Schools

Board OKs Effort to Rebuild Marin School, No Action on Ocean View

The Albany school board agreed Thursday night to venture $720,000 on architectural plans in hopes of winning state funds to rebuild Marin Elementary School but held back on approving a similar plan for Ocean View Elementary.

The Albany school board unanimously agreed Thursday night to authorize $719,909 for architectural plans for rebuilding Marin Elementary School, in hopes that the plans would enable the district to win state funding for a new school.

At the same time, the board backed away from preparing plans for rebuilding Ocean View Elementary.

In her report prepared for the board meeting, schools Superintendent Marla Stephenson had recommended moving forward on both seismically deficient schools, but at the meeting, she told the board that she was recommending the Marin school measure only.

"We have limited funding, and we have a very different situation at both schools," she said.

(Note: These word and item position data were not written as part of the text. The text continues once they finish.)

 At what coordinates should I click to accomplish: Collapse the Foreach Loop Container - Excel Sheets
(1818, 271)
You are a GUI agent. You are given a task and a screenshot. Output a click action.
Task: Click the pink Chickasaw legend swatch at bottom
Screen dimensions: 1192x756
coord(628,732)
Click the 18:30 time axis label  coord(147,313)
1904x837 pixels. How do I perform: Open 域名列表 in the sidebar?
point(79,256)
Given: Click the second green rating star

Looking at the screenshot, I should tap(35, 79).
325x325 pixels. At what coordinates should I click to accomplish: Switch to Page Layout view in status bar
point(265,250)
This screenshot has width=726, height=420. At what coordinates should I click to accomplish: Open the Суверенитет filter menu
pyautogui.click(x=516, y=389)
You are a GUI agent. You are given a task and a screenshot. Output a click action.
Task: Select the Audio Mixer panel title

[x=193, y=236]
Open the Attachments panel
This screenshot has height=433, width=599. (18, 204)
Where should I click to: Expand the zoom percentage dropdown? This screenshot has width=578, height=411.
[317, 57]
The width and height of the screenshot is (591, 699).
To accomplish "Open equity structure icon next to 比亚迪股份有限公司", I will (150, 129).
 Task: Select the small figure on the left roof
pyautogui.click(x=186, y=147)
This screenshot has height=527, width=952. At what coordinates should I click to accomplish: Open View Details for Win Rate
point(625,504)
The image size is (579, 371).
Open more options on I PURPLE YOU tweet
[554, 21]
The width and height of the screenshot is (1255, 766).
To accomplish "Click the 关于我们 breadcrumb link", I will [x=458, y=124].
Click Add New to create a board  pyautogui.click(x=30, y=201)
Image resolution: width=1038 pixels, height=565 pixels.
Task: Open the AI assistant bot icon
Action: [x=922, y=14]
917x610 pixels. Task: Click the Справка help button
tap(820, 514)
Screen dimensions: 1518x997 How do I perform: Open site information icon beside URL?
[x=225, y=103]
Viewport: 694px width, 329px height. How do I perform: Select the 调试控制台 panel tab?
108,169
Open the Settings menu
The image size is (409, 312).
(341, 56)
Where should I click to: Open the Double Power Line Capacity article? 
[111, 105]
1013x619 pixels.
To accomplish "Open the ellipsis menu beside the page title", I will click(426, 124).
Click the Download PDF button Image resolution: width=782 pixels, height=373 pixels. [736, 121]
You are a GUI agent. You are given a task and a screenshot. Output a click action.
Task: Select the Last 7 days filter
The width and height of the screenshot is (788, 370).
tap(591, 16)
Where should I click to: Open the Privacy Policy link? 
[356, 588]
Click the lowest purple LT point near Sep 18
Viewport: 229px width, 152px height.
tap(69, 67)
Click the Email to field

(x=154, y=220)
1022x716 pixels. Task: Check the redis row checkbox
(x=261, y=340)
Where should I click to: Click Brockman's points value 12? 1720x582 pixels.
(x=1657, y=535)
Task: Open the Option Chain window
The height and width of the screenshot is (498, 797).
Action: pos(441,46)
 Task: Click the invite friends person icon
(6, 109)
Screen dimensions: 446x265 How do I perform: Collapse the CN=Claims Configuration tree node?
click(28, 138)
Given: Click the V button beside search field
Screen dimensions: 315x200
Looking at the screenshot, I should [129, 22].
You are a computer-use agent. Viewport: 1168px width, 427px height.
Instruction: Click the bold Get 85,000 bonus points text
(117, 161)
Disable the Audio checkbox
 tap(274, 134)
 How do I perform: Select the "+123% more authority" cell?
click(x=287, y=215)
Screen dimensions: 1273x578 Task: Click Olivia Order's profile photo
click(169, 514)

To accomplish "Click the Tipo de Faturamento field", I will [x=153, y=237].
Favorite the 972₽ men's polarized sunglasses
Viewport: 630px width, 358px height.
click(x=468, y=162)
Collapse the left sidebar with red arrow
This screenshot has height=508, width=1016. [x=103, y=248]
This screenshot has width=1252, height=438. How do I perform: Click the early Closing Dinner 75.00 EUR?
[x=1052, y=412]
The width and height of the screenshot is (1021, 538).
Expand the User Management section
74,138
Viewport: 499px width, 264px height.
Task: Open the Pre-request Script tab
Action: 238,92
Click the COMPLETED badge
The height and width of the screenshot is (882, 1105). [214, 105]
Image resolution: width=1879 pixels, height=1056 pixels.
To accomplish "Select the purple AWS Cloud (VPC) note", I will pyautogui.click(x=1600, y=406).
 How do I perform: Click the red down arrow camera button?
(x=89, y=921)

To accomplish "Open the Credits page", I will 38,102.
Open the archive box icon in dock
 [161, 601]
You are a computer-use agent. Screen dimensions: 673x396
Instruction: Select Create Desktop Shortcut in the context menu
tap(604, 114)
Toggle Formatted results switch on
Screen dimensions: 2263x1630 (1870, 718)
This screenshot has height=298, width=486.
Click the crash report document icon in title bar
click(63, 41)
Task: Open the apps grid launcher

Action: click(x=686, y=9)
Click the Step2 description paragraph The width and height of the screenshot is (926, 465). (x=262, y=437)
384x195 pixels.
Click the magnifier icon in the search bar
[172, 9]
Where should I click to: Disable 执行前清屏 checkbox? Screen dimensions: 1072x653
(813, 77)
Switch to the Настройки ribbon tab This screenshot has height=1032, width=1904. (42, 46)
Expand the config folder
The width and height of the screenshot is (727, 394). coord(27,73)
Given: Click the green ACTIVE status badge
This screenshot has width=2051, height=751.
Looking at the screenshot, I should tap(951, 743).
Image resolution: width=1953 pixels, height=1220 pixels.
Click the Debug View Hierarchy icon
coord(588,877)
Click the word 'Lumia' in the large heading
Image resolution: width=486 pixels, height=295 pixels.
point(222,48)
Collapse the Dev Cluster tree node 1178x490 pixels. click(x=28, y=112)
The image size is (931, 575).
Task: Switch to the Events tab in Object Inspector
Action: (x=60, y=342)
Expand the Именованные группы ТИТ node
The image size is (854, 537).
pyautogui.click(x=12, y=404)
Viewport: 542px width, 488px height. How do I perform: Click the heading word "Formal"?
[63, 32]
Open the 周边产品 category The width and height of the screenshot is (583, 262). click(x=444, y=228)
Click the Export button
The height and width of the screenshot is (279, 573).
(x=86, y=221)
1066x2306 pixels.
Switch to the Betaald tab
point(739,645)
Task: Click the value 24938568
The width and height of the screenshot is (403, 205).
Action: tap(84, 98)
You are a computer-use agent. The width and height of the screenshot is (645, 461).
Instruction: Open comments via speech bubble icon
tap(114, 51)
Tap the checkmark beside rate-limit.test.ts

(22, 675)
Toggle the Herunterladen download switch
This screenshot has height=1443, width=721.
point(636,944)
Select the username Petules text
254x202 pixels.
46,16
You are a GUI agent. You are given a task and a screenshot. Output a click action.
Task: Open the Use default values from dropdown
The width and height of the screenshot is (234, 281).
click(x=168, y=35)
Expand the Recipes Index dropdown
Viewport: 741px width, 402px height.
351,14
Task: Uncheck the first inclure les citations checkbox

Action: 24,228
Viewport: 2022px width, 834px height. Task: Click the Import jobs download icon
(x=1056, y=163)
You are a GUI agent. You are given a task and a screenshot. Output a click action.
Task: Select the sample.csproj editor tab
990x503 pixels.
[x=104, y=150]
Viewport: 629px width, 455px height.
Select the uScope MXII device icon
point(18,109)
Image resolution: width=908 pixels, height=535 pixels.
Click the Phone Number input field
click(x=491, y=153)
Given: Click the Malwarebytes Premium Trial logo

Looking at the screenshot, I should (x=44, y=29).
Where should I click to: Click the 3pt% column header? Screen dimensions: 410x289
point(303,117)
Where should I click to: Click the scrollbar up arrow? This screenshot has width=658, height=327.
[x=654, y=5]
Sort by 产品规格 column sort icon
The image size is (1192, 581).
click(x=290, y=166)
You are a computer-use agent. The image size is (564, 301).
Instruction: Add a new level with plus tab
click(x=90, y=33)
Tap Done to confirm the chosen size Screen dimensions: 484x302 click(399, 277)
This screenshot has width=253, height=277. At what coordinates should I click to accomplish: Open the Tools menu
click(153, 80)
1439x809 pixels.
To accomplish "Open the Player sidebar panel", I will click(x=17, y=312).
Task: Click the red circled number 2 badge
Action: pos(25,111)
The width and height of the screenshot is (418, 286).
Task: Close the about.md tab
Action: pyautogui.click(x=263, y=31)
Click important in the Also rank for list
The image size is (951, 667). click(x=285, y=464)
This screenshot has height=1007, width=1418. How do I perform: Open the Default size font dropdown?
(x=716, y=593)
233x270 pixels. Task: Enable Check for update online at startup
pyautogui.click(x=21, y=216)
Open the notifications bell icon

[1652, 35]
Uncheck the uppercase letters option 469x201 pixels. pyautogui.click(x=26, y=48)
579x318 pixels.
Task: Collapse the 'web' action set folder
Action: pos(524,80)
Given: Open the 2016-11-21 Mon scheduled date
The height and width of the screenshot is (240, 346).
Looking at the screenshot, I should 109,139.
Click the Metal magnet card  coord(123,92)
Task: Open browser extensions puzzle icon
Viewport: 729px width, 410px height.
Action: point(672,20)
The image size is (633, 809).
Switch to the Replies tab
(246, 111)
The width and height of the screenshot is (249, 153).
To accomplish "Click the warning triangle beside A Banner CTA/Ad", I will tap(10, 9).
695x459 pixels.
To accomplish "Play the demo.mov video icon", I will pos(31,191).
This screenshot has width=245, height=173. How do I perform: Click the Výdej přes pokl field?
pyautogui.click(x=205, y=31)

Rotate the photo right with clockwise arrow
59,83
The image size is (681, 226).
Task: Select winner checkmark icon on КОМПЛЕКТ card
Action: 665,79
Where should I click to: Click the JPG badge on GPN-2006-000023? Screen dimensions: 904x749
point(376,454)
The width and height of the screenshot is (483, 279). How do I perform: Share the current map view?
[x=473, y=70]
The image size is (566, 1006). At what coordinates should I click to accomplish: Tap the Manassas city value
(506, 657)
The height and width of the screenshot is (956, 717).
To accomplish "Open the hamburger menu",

"We have a united parent and staff and Facilities Master Plan agreement that Marin Elementary School has outlived its educational life, that it is in dire need of replacement," she said.

"Ocean View is much more complex," she said. "... It has aspects of it that ... staff and parents really love, and it's going to take a longer process to do a really good job with a rebuild of Ocean View."

Board member Paul Black said parents and staff didn't like the preliminary plans for what a new Ocean View might look like because the multi-purpose room and library would become smaller, while the playground would be given unneeded additional space.

It appeared that some board members weren't ruling out retrofitting at least part of Ocean View, as opposed to a complete rebuild.

The $719,909 that was approved for Marin would go to WLC Architects. The amount represents 70 percent of the estimated cost of the architectural plans, which the district hopes would provide a planning document detailed enough to win state seismic mitigation funding and financial hardship funding, Stephenson said.

The expectation is that the state funding, if granted, would provide the remaining 30 percent of the cost of the architectural plans, in addition to the other funding, Stephenson said.

The total cost of a new Marin school is estimated at $21,402,421, Stephenson told the board on Dec. 10.

The WLC contract approved by the board for Marin includes options to stop the work at 25 percent and 50 percent "should something extraordinary happen," Stephenson said.

The actual contract language was not approved because it is still being reviewed by legal counsel, Stephenson said. The contract language will come back to the board for final approval, she said.